A reader asked if I thought the treasury market was in a bubble. He was probably prompted by this news about bill rates going to zero.
The word bubble is a tad overused doesn’t really bring much to the table in terms of figuring things out. If you think it is a bubble fine, if not that’s fine too.
Clearly the action in the bond market is bizarre and might be telegraphing a problem coming, a big problem. I am probably not the one to tell you ahead of time what the dominoes will be so much as point out a couple of watchout situations.
Clearly there has been a buying panic in treasuries of all maturities. The ten year is under 3%, the 30 year is close to 3% and the shortest bills are at zero with some wondering if yields will go negative. Municipal paper is yielding a lot more than treasuries with like maturities. Corporate paper is doing odd things as well–spread wise.

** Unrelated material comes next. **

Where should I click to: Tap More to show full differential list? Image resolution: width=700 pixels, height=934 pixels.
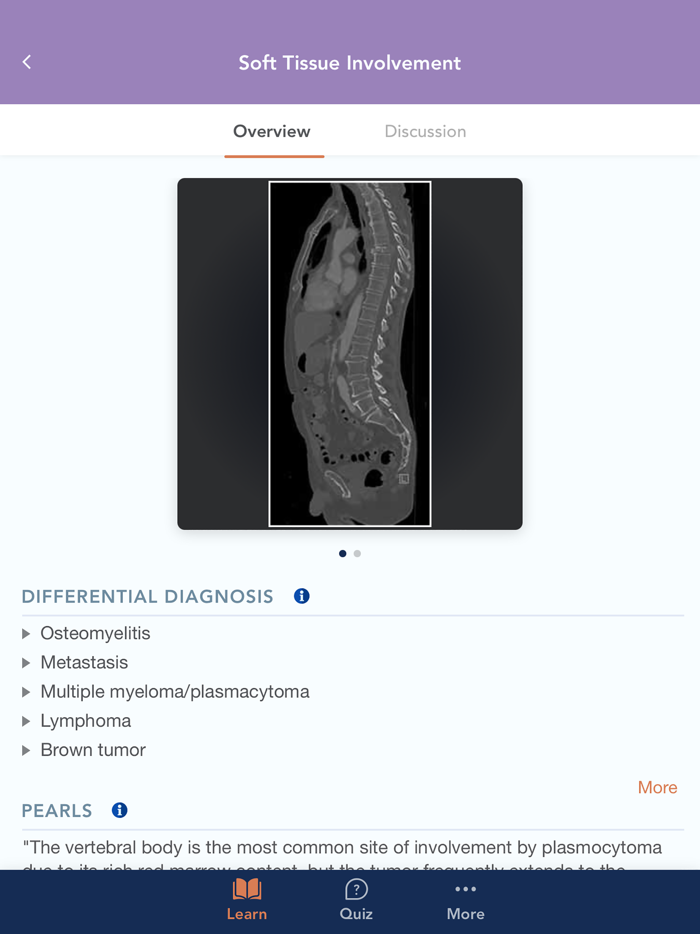click(x=657, y=787)
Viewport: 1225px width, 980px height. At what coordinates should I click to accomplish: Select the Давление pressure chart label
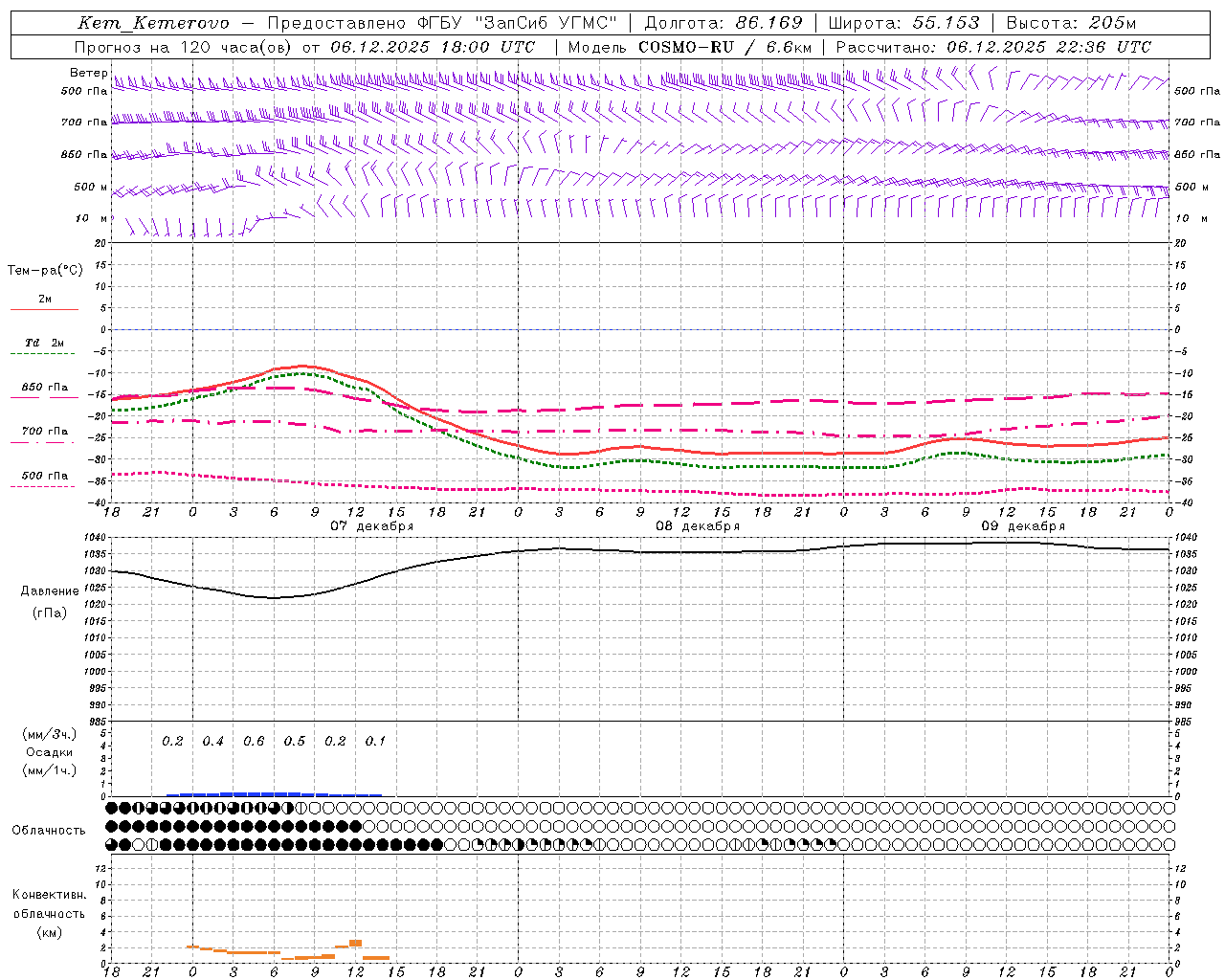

This all strikes me a a warning. The muni over treasury yield is not a blip for a day or two but has been going on long enough to reasonably be called persistent. Some have said the bond market might be worse off than the equity market and I think that is pretty close to right.
Treasury rates are essentially at all time lows. At some point when something (the yield) can’t lower then it will go higher. Yield up means price down. The money being printed for all these bailouts creates a path for price inflation (larger money supply is the definition of inflation) once the asset deflation ends if not sooner. This threat could cause anyone buying our debt to demand higher yields for the various risks they are assuming. This is also an argument for a weaker dollar.
There is nothing that says this has to be the outcome, although it is what I believe, and obviously it is ok to look at this and draw a different conclusion but if you manage your own portfolio you should know some of the particulars and have an opinion.
If you use fixed income as a means of evening out the equity portion of your portfolio then I would say this is not a great time to be overly aggressive.